EXERCISE:
Take the lines from the head of the listing through the one bearing "Given: Switch to the Imports tab" and copy them exactly, leaving every picture out.

SUPPLIED ENTRIES:
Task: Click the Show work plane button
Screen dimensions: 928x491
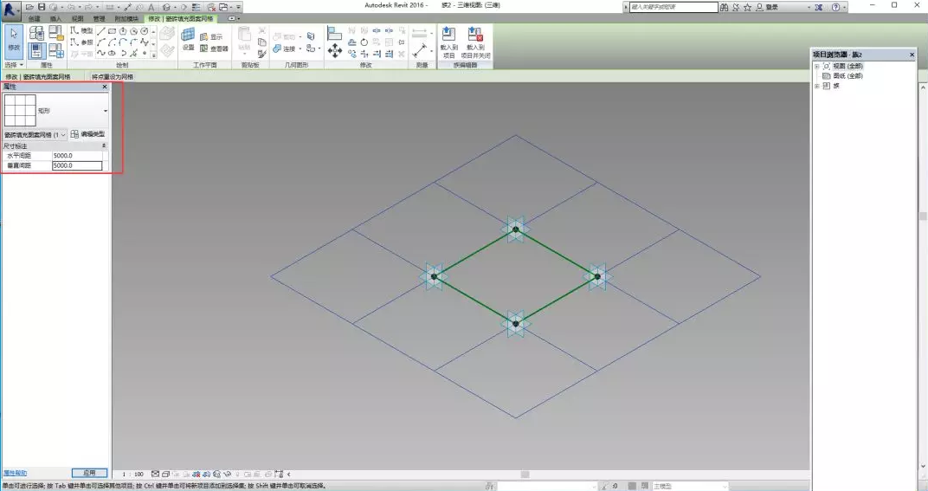Action: point(211,37)
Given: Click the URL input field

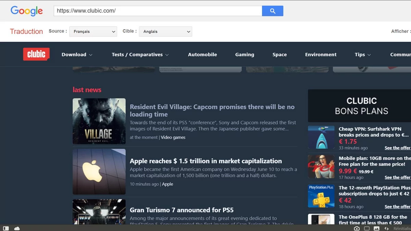Looking at the screenshot, I should pos(158,11).
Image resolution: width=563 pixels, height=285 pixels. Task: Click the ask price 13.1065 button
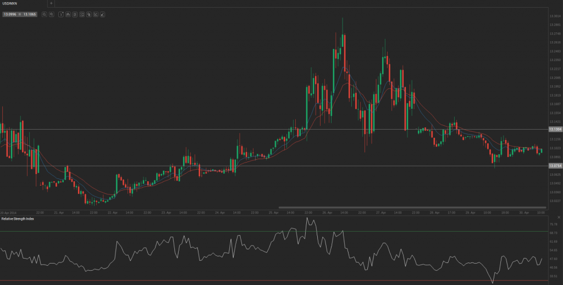tap(29, 14)
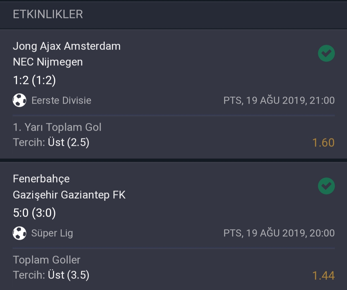Tap the green checkmark for Jong Ajax match
The width and height of the screenshot is (347, 290).
[x=326, y=53]
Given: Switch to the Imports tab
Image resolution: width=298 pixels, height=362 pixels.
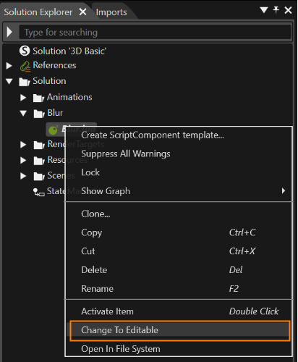Looking at the screenshot, I should click(x=111, y=12).
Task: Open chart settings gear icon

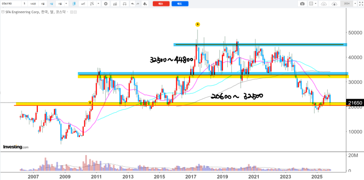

YOUR RESPONSE:
Task: Click the Show work plane button
Screen dimensions: 928x491
Action: point(211,37)
Given: Click the URL input field

Looking at the screenshot, I should pos(158,11).
Image resolution: width=563 pixels, height=285 pixels. Task: Click the ask price 13.1065 button
tap(29, 14)
Tap the green checkmark for Jong Ajax match
The width and height of the screenshot is (347, 290).
[x=326, y=53]
Given: Switch to the Imports tab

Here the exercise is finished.